## Task brief
Using "computer" as the search string, find the matching lines below and copy them.

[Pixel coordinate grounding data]
'''

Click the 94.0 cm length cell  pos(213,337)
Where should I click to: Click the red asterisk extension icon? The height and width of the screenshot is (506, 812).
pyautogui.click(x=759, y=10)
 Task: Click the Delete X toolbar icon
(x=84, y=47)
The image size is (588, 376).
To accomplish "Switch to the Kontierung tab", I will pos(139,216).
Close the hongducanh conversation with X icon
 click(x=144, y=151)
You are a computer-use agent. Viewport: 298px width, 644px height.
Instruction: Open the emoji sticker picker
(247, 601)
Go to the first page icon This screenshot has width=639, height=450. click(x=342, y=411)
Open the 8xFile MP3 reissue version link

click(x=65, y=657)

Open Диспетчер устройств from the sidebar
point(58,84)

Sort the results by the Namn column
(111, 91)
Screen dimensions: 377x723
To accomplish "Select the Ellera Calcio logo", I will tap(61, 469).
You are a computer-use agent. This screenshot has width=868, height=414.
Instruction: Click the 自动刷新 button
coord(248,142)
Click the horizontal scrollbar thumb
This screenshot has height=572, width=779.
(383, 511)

'''

## Written solution
You are a computer-use agent. Viewport: 298px width, 644px height.
You are a computer-use agent. This screenshot has width=868, height=414.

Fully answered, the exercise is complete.